Tegucigalpa, July 24 (teleSUR-RHC)-- Honduran human rights defenders and indigenous activists marched in solidarity in Tegucigalpa on Thursday with protesters on hunger strike to demand the establishment of an independent U.N. anti-impunity body, known as CICIH, to investigate widespread government corruption.
The peaceful demonstration moved through the streets of the capital city to the presidential palace, where some 20 hunger strikers have set up camp. Some of the activists, including indigenous people, have been on hunger strike for over a month since starting their protest on June 22.
Leader of the Lenca indigenous organization COPINH and winner of the 2015 Goldman Environmental Prize, Berta Caceres, told reporters that Honduran people “are tired of so much corruption.”
Berta Caceres, who has received death threats for her human rights and environmental activism, also reiterated popular calls for officials guilty of fraud in the country's massive Social Security Institute embezzlement scandal be brought to justice for their crimes.
Demonstrators also voiced support for journalist David Romero, who broke the story of the National Party receiving $90 million of more than $200 million stolen from the Social Security Institute.
Globo TV's Romero now faces a possible prison sentence as a result of trial for 41 charges, including slander and defamation.

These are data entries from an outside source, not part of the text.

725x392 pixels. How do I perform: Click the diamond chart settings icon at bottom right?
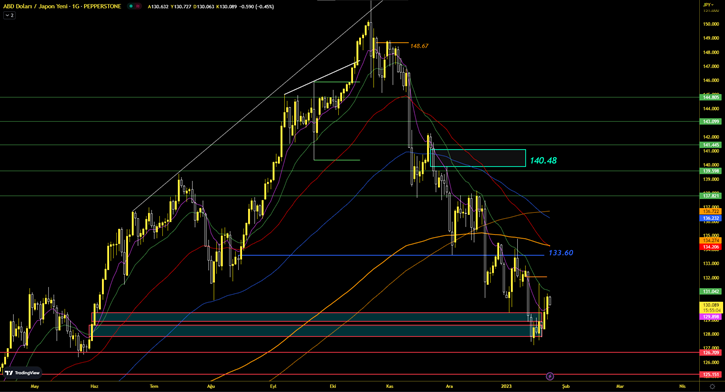[x=712, y=386]
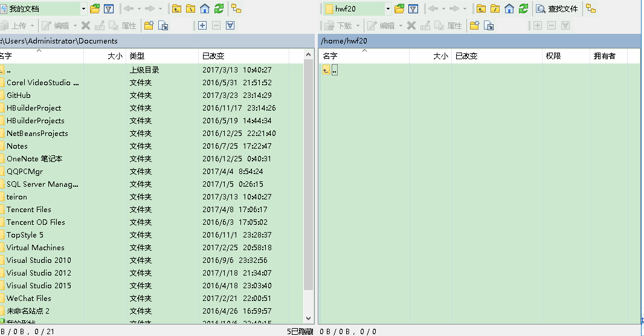This screenshot has height=336, width=644.
Task: Select the GitHub folder in local list
Action: [19, 95]
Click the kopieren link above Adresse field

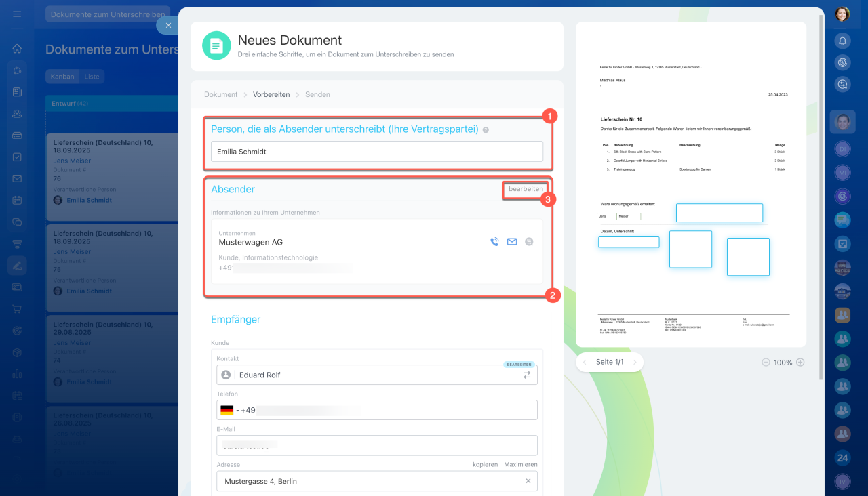point(486,464)
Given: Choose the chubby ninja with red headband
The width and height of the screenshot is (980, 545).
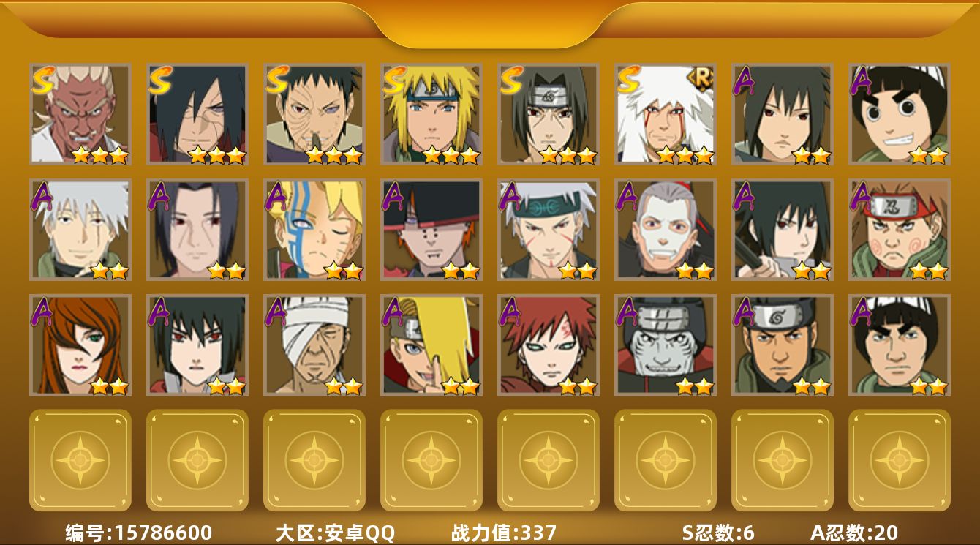Looking at the screenshot, I should tap(899, 230).
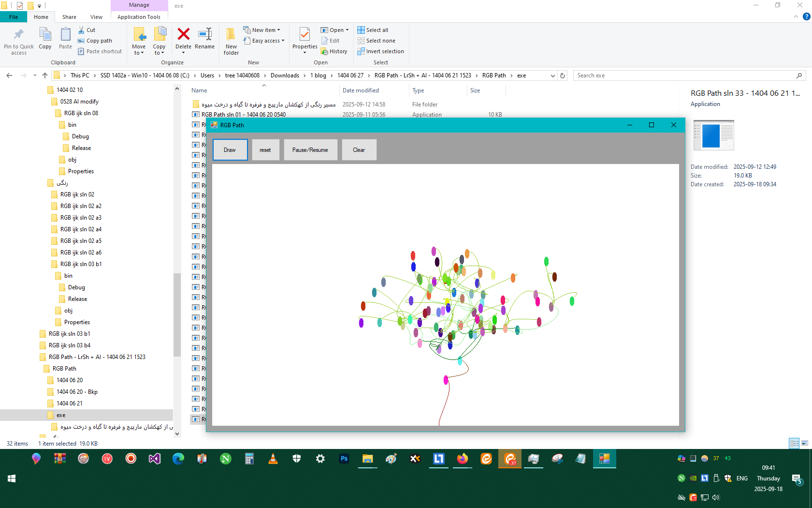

The multi-million dollar Social Security Institute scandal is just one of at least a dozen corruption cases that have recently come to light in the Central American country.
President Juan Orlando Hernandez and his ruling National Party are implicated the siphoning millions from public coffers.
The high-profile corruption cases sparked the popular “outraged” movement, bringing tens of thousands to the streets in two months of weekly anti-corruption marches calling for Hernandez's resignation and the establishment of an independent body to conduct a government fraud probe, beginning with the president.
Opposition parties have proposed a national referendum on the question of establishing CICIH in Honduras.